E siamo alle ultime ore e alla stretta attualità. Che non riguarda i possibili profili penali. Quelli – in questa vicenda – sono gli aspetti meno interessanti. Riguarda un uso spregiudicato del proprio potere. Riguarda – dovrebbe essere il tema centrale – l’aspetto di una classe dirigente che si è rivelata inadeguata alla gestione di un evento di portata epocale e che si è rifugiata nell’inganno e in una edizione – siamo certi che il presidente Musumeci, appassionato della Storia del Ventennio, apprezzerà il paragone – riveduta della barzelletta dei carri armati di Mussolini.
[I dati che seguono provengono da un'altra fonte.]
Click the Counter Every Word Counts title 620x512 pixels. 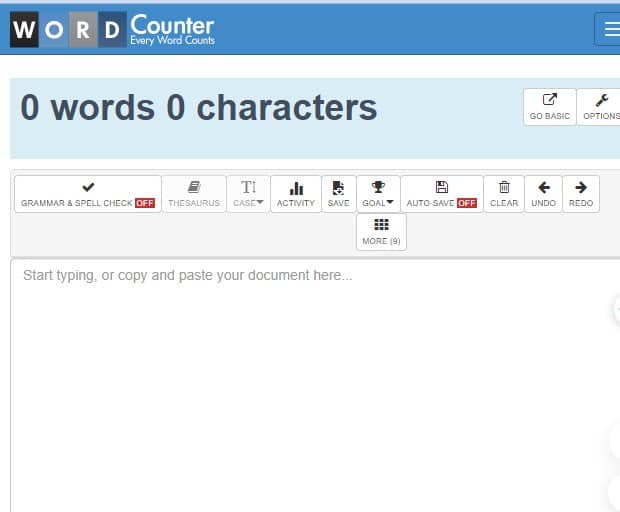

I numeri (sgonfiati, spalmati, nascosti) sono diventati uno strumento per rimpallare responsabilità, per nascondere criticità e per non dover rispondere alle richieste di sostegno e aiuto che venivano dalla società siciliana. Buttare la palla in tribuna e addossare le colpe sempre ad altri. Uno sport in cui in Sicilia si eccelle. A costo di rimandare misure – magari drastiche – che avrebbero impedito qualche contagio. In un quadro in cui l’intera struttura sanitaria pare completamente asservita alle esigenze politiche.

Ed è l’altro aspetto inquietante di questa bruttissima vicenda. L’autonomia, che è anche garanzia, delle strutture burocratiche della Regione. Asservite agli interessi della politica – esattamente nello schema della nota vicenda che vede protagonista Antonello Montante – e ridotte a passacarte o a semplici esecutori di volontà altrui. Mentre il presidente della Regione non vedeva e non sapeva. Il che aggrava, e di molto, la propria parte di responsabilità. Il tutto per non dover mai ammettere l’esistenza, manifesta, dei limiti nella gestione della pandemia.

Alla fine, ancora una volta, quello che sembra trasparire è una Sicilia non vittima di oscure trame ordite oltre lo Stretto. Ma solo della sua incapacità di scegliere classi dirigenti e governi all’altezza delle sfide. Ma, si sa, anche di questo saremo bravi a trovare responsabilità oltre lo Stretto di Messina.